Old Age, Malnutrition, and Pressure Sores: An Ill-Fated Alliance

Abstract
Wound healing is a complex, tightly regulated process, consisting of three distinct phases. In each phase of wound healing, energy and macronutrients are required. Moreover, animal studies have established a specific role for certain nutrients such as the amino acid arginine, the vitamins A, B, and C, and the elements selenium, manganese, zinc, and copper. Chronic wounds such as pressure ulcers have extensively been investigated as to the risk of development, prevention, and cure. Here, the combination of old age, malnutrition, and pressure ulcers is highly unfortunate. Energy and nutrients, such as proteins and vitamins B and C, being deficient at old age are needed in pressure ulcer healing. Malnutrition is associated with skin anergy and with immobility because of mental apathy and muscle wasting. Severe malnutrition, impaired oral intake, and the risk of pressure ulcer formation appear to be interrelated. Adequate nutrition may reverse the underfed state unless an underlying wasting disease was present and appeared to reduce the prevalence and incidence in cross-sectional and prospective observational studies. However, attempts to prevent pressure ulcers by nutritional intervention were divergent in outcome, reflecting the difficulties to meet the daily requirements in elderly persons and the lack of knowledge about true nutritional needs in wound healing.

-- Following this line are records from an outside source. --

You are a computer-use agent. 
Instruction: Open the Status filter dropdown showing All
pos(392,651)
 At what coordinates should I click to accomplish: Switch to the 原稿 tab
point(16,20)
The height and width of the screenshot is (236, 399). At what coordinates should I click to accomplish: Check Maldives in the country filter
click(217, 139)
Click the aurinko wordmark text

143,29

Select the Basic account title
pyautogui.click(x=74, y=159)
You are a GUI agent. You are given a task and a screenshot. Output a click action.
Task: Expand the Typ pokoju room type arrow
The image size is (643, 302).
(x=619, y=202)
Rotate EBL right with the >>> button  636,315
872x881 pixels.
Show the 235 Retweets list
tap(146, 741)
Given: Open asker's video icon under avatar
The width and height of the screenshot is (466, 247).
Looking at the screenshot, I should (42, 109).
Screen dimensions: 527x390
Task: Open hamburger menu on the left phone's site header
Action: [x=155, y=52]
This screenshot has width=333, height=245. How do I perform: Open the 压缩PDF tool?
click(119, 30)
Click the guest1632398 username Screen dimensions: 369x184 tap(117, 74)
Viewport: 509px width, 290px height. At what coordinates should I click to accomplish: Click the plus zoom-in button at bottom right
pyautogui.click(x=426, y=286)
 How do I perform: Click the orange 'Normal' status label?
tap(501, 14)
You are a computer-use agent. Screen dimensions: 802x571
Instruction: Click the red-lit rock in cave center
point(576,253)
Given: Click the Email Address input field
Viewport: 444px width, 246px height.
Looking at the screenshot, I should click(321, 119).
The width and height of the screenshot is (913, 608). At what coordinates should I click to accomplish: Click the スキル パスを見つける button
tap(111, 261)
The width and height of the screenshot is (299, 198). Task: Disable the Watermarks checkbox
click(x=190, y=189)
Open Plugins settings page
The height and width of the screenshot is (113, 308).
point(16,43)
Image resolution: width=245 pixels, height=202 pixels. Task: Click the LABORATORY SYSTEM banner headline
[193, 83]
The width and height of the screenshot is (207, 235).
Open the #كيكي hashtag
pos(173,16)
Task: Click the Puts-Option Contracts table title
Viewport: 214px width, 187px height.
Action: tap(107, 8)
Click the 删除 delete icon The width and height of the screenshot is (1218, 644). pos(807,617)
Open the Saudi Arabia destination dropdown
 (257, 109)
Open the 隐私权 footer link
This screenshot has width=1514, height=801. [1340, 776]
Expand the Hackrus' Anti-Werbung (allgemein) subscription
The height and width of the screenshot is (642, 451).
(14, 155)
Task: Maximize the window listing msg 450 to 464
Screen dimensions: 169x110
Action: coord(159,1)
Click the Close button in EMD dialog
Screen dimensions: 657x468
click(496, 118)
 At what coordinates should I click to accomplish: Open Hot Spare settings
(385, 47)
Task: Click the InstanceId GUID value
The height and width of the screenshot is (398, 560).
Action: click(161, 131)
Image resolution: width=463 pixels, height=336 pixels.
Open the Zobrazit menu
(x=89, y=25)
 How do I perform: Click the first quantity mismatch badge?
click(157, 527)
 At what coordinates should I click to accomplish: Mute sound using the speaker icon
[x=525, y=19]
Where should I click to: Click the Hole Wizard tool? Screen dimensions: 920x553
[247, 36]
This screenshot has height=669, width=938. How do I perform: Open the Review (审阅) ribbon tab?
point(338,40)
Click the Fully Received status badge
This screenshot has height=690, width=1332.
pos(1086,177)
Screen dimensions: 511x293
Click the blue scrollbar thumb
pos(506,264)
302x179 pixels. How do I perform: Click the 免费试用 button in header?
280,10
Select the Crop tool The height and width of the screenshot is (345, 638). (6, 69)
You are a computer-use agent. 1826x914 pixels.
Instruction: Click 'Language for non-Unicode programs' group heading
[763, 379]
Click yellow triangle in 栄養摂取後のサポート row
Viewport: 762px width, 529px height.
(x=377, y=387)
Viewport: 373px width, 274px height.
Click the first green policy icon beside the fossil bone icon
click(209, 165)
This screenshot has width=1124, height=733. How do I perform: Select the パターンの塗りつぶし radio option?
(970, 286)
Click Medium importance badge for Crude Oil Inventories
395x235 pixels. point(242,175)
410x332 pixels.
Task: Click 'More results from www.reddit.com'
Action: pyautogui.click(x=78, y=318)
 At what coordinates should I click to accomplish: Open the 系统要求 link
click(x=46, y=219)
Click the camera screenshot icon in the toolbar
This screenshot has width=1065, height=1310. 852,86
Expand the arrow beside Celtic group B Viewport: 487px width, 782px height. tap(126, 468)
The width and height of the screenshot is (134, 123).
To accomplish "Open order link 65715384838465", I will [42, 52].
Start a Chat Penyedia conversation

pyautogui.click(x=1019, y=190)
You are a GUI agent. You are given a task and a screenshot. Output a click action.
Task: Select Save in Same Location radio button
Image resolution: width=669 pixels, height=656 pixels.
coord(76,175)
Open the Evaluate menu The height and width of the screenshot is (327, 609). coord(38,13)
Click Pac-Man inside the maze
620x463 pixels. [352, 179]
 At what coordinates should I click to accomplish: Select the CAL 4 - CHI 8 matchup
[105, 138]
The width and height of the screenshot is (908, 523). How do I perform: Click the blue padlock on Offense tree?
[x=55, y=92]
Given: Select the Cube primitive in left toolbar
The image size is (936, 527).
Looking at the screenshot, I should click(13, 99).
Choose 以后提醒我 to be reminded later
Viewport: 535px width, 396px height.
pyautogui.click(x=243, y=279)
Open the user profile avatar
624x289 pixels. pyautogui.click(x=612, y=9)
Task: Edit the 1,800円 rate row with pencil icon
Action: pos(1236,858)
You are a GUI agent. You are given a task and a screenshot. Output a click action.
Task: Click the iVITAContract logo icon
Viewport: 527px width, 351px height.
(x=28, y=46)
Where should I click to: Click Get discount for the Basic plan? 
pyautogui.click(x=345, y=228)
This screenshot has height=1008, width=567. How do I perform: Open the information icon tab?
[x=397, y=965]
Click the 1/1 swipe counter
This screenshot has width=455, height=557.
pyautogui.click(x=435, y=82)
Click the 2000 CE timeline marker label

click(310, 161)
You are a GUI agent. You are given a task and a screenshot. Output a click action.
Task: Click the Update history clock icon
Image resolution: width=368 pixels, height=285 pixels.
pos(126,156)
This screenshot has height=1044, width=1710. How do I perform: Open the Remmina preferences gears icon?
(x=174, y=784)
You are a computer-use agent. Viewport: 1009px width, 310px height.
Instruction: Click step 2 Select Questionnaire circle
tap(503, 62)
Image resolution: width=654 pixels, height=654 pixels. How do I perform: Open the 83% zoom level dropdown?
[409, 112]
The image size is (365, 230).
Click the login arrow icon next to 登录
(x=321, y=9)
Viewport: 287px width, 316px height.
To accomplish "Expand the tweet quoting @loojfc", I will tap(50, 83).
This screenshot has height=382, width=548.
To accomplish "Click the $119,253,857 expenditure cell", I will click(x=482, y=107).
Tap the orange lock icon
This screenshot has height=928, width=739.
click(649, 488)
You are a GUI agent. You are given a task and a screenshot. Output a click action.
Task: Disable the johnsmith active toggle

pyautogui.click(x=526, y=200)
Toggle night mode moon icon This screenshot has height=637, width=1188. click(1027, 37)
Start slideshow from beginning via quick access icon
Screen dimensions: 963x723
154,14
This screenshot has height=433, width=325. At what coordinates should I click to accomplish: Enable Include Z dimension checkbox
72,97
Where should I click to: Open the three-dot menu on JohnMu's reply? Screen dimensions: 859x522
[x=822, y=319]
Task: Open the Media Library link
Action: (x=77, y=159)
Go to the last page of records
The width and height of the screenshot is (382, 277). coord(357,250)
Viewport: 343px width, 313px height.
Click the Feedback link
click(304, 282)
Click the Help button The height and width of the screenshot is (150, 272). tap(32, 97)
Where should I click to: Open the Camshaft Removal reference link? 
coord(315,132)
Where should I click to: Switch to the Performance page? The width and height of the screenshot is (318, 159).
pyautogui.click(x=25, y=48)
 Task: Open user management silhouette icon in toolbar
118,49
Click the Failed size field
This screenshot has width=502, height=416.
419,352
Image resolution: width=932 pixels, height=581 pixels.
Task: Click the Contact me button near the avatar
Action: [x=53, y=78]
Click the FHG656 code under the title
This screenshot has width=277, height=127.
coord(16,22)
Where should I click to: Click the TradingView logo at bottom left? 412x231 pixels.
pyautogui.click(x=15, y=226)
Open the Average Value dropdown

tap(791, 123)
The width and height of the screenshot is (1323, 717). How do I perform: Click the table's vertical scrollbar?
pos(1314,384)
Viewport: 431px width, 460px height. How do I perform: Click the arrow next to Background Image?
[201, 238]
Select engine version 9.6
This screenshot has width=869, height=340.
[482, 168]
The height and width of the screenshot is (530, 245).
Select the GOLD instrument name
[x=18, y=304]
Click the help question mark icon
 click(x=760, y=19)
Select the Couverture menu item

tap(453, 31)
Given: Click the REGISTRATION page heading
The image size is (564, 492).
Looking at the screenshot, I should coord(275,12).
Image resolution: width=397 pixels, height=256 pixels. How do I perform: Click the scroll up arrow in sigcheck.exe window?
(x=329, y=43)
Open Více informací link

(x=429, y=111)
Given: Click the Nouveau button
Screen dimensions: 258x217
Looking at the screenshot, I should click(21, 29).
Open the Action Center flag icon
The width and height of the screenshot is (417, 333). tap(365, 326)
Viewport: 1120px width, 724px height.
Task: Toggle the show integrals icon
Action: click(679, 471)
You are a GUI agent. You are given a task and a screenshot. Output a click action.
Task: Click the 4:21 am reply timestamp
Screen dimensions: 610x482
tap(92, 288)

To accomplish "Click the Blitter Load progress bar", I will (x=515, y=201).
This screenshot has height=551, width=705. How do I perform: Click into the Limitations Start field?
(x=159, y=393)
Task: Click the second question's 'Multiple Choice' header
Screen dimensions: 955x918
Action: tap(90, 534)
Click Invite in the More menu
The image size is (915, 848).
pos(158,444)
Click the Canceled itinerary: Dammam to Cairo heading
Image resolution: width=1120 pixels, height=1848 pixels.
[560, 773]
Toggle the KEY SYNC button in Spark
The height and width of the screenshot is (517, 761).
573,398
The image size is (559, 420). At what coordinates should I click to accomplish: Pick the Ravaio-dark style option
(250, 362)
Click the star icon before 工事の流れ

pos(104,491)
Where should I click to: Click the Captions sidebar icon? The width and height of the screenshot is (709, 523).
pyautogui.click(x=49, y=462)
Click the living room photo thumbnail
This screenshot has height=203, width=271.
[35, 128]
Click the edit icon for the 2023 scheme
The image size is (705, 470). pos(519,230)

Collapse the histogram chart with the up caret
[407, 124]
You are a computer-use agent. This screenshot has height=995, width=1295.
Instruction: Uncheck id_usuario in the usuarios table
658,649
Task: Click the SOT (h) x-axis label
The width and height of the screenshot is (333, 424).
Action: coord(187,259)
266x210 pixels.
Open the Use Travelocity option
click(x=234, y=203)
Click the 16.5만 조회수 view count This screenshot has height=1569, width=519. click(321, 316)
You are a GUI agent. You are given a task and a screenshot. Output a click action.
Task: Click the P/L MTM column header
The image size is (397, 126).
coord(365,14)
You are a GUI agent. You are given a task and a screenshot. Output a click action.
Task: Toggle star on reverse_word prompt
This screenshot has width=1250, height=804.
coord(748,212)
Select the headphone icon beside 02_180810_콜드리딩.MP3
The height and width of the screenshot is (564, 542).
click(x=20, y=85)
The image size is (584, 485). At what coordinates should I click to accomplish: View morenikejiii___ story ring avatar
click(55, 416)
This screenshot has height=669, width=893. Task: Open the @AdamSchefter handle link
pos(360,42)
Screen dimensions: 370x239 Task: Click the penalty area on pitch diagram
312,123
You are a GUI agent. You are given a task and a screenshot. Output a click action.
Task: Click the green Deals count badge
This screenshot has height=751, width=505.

The consumption of a diet high in protein and energy may promote pressure ulcer healing. When considering nutritional support, oral supplementation should be weighted against tube feeding, as the associated morbidity of tube feeding, i.e., diarrhea, fecal incontinence, and restricted mobility being in themselves risk factors for pressure ulcers, might obscure the favorable effects of adequate nutrition. Despite the evidence in animal studies, none of the above-mentioned specific nutrients promoted the healing of pressure ulcers in humans. Therefore, the attention should be focused on early recognition of a depleted nutritional status and an adequate and supervised intake of energy (35 kcal/kg) and protein (1.5 g/kg) with provision of the recommended daily allowances of micronutrients and with correction of the nutrient deficiencies of old age.